[ARC5] Non Directional Beacons

David Stinson arc5 at ix.netcom.com
Thu Apr 28 06:43:48 EDT 2016


----- Original Message ----- 
From: "Mike Morrow" <kk5f at earthlink.net>
Subject: Re: [ARC5] Non Directional Beacons


> That propagation was what helped make listening to the old MF 
> maritime Morse band (410 to 535 kHz) so fascinating....
> I miss that band's maritime activity and night-time propagation 
> more than that of any other, including ham bands.

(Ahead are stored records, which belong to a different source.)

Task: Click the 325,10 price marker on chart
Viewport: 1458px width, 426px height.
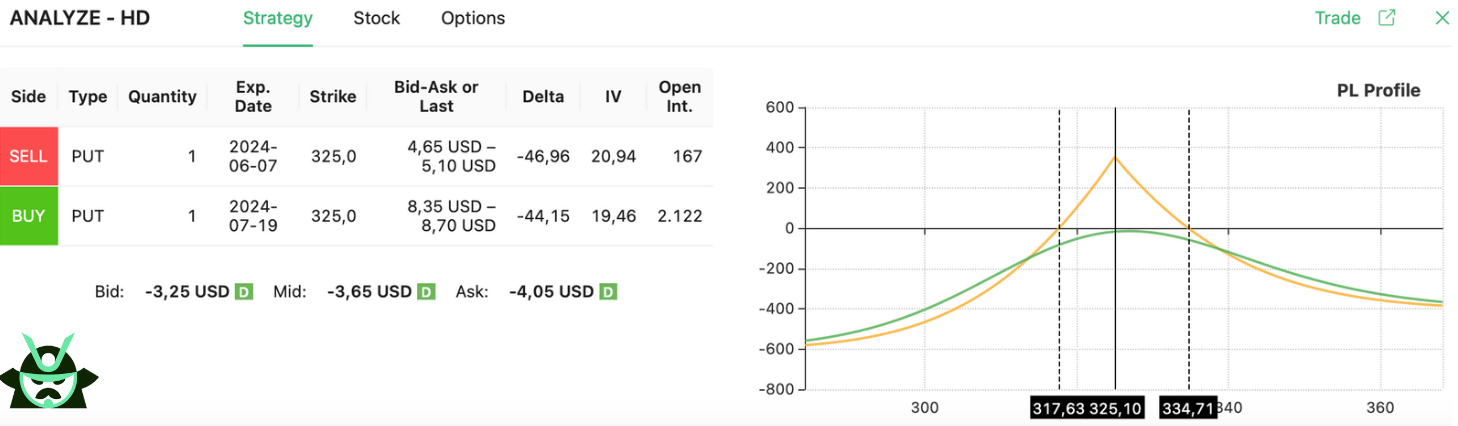Action: tap(1117, 408)
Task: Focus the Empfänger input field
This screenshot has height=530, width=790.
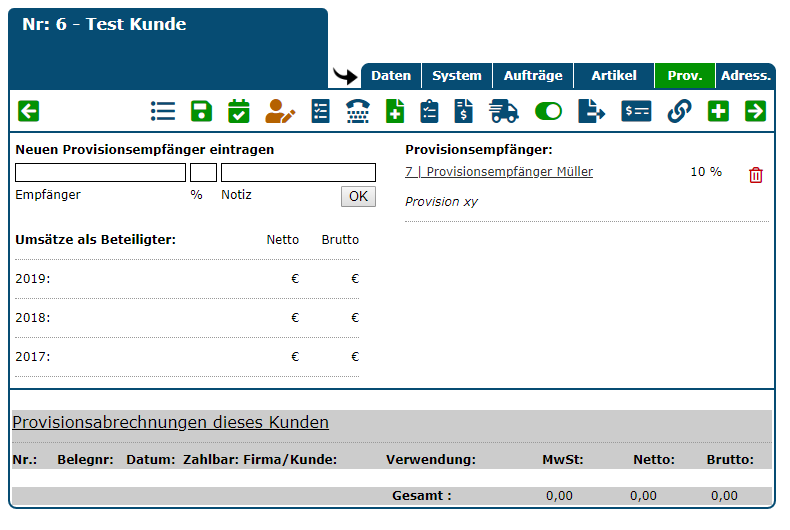Action: (x=100, y=172)
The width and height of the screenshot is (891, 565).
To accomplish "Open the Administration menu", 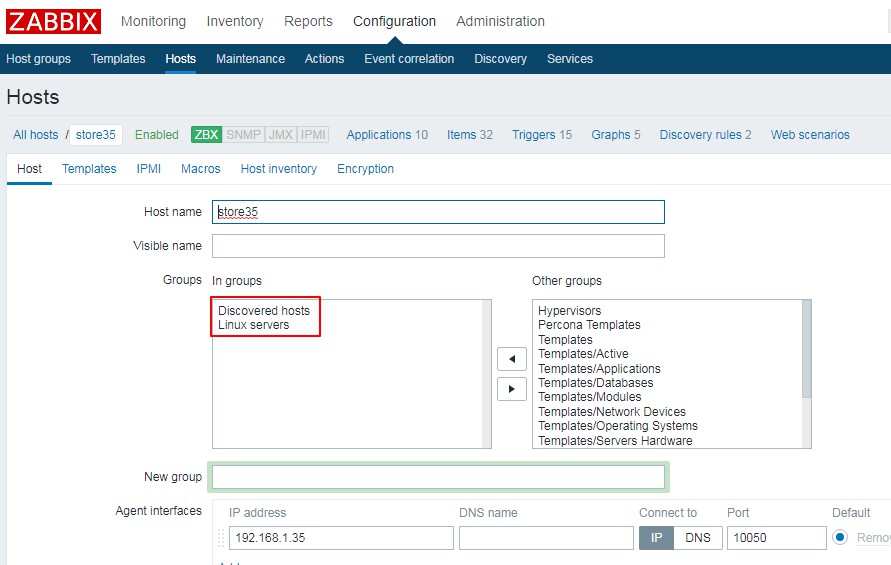I will [x=500, y=21].
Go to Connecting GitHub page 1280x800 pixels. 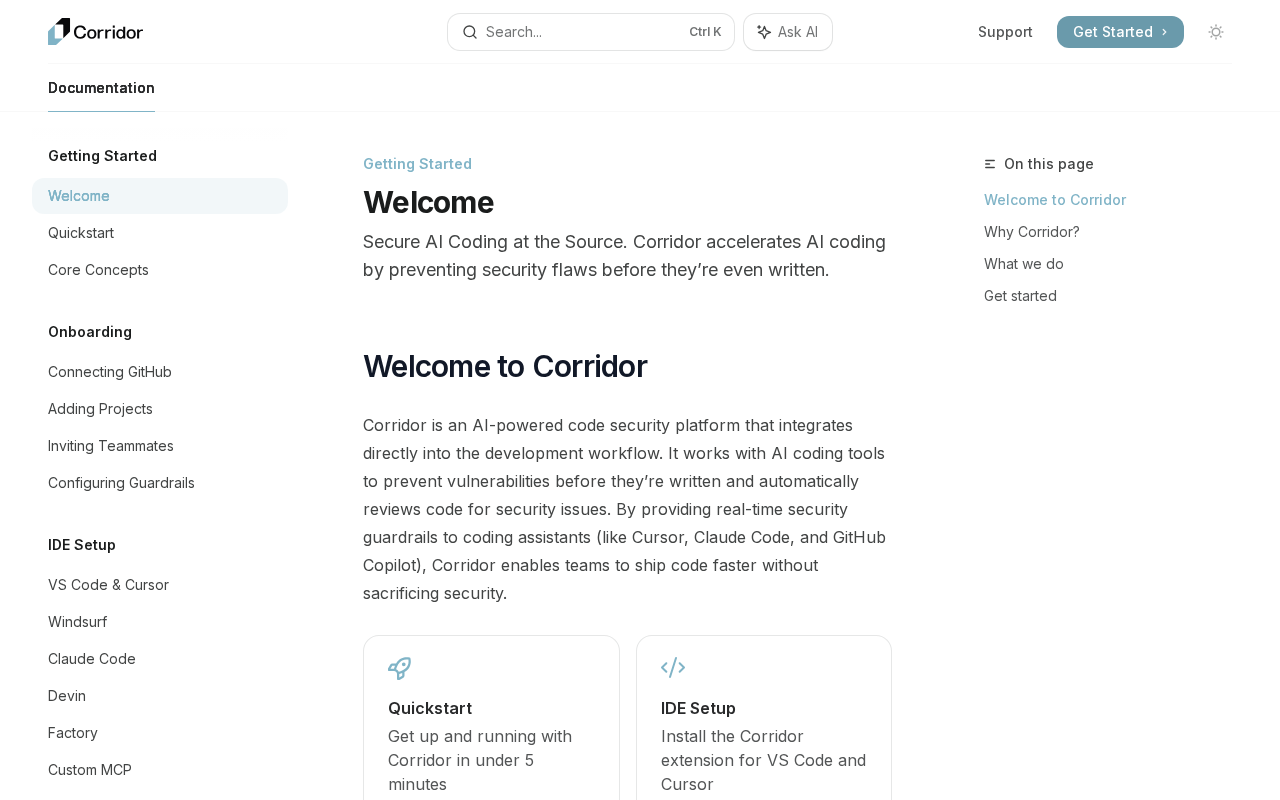click(110, 372)
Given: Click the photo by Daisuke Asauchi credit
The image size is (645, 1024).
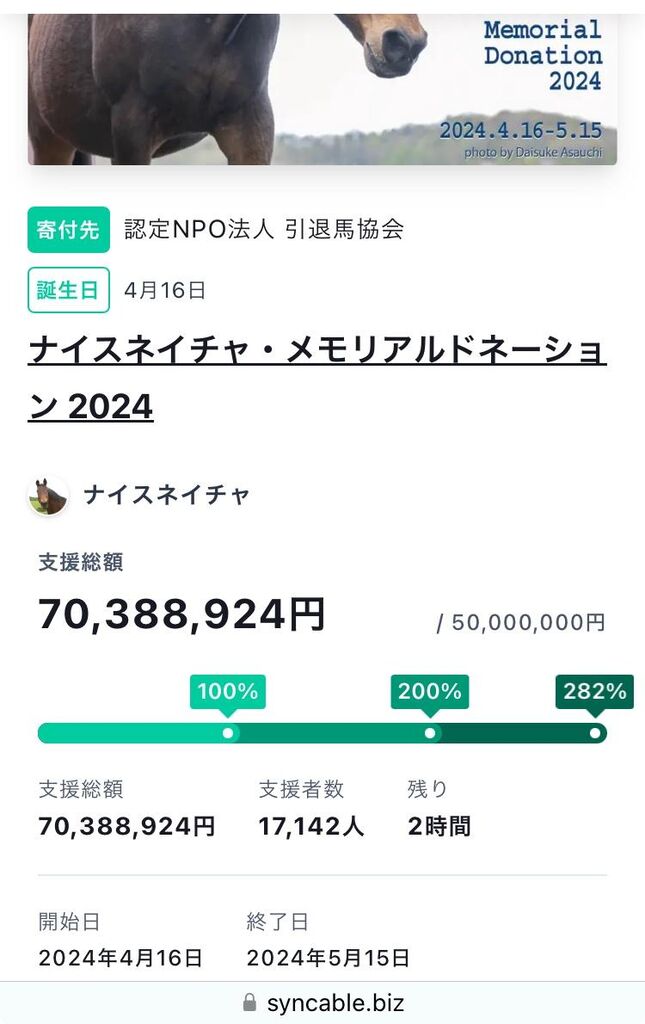Looking at the screenshot, I should (x=535, y=153).
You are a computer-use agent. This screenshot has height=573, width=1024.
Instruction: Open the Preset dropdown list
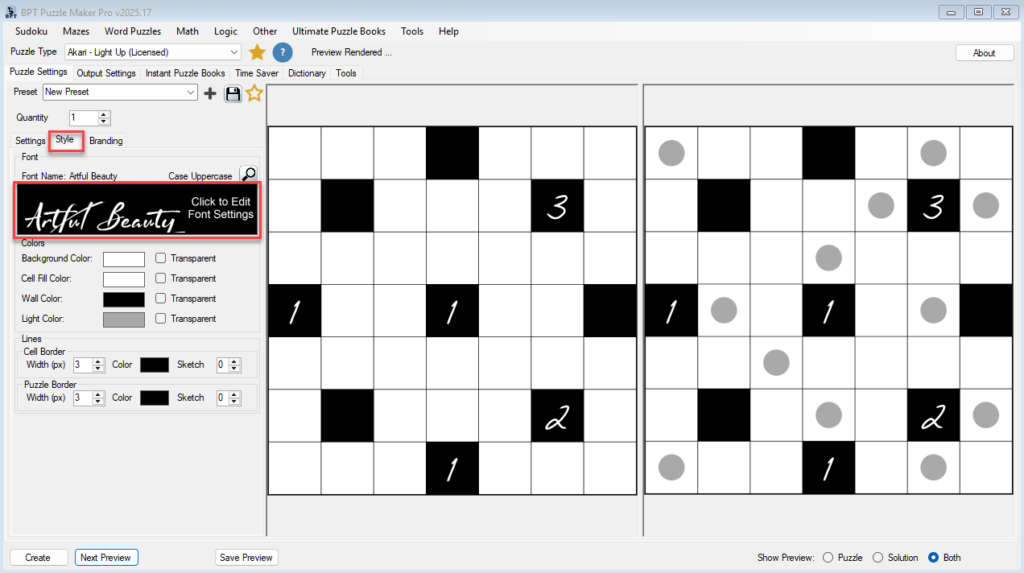(191, 92)
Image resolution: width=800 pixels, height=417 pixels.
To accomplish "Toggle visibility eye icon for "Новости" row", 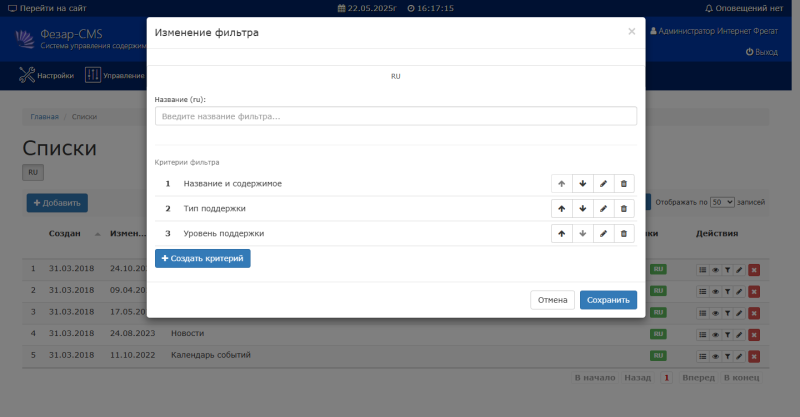I will tap(715, 333).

You are not alone, sir.  Listening there and to maritime traffic 
on HF helped teach me the code, especailly to increase my speed; 
those ops were fast.  I miss it very much.  Since I was 8 or 9 
years old, Radio has been magical to me.  When maritime CW passed 
away, much of the magic went with it.

> NDBs were once a lot more interesting, with aviation weather 
> and airport advisories running continuously...
I remember very well.  It seemed to me (and still does) that 
removing the aviation weather from NDBs is a waste of resources. 
The transmitters are there.  The National Weather Service 
produces the product which they broadcast on 162 MC 24/7.  Why 
not?

> I was too late to hear any MF Adcock A-N directional beacon 
> signals.
When I was a child in North Louisiana, there was an A-N beacon, 
IIRC, between the BCB and 160 mters.  I was told it was very 
powerful and in the Caribbean.   I could hear it very strong at 
night and, given the distance, propagation would play with the 
signal, "A" being dominant at one instance, fading into "N" in 
another.  I didn't know what it was then; only that it was almost 
hypnotic if you listened to it for long.  Does anyone else 
remember this beacon?  Loran was still whacking the middle of 160 
mtrs at the time.

73 Dave S.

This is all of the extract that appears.